--- Listed records Enclosed Below ---

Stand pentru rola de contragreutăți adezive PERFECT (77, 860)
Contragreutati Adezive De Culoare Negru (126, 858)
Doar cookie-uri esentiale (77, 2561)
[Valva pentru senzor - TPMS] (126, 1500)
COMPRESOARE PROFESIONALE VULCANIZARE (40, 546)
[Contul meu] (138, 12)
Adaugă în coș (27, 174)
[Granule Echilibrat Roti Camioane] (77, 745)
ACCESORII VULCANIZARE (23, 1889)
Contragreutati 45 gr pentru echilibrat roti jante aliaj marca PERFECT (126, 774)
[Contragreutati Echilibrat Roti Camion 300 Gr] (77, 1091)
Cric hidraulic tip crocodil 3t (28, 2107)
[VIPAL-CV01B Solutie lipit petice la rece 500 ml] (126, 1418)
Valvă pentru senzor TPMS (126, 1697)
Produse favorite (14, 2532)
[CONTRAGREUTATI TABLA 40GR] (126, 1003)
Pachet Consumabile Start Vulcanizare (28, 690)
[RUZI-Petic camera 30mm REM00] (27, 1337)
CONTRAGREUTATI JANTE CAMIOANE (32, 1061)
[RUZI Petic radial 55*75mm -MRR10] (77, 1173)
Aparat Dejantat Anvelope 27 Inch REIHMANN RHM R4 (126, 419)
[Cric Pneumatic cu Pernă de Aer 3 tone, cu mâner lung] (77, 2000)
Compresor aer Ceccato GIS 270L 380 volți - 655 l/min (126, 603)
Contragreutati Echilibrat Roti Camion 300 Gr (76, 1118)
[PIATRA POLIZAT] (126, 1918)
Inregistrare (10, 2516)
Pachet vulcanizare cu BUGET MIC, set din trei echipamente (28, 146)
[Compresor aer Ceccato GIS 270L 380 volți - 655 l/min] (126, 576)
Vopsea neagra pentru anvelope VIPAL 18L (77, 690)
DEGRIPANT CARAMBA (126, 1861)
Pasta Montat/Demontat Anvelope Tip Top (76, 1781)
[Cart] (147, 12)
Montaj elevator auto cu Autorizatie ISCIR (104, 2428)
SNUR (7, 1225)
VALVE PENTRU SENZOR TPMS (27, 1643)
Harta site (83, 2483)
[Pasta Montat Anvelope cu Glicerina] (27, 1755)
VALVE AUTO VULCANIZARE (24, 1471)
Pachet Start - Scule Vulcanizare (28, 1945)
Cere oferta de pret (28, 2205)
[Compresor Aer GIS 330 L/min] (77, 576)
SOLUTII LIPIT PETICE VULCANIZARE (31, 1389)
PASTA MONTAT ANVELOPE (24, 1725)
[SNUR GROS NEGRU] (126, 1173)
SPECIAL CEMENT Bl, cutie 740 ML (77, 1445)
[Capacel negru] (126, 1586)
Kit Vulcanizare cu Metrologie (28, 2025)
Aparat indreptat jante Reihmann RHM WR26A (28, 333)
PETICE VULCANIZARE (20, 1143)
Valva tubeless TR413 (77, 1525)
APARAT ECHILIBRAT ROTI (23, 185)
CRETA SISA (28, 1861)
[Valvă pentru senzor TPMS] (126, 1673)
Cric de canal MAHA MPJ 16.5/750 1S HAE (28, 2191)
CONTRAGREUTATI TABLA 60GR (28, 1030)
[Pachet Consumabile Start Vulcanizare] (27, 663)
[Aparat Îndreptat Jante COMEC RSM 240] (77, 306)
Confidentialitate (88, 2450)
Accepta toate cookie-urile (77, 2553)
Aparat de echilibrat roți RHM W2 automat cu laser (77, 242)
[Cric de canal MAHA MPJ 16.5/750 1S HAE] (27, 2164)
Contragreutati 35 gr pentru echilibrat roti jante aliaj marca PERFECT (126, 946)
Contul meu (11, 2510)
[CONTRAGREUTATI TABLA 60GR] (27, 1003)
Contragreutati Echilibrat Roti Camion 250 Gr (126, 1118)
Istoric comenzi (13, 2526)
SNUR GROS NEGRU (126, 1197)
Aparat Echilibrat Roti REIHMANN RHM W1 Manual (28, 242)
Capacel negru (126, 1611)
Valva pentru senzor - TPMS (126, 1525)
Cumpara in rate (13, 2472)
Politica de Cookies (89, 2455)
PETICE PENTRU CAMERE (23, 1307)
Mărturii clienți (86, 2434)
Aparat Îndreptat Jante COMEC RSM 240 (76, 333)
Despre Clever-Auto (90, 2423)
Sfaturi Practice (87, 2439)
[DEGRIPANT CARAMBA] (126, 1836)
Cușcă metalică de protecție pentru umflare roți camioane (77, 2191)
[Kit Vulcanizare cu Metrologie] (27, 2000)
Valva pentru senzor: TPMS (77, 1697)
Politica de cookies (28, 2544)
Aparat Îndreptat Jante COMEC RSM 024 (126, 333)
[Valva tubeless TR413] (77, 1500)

--- End of Enclosed Listed records ---

Work task.
In the records, how many lines include the string "Pachet"? The answer is that number alone.

Reply.
4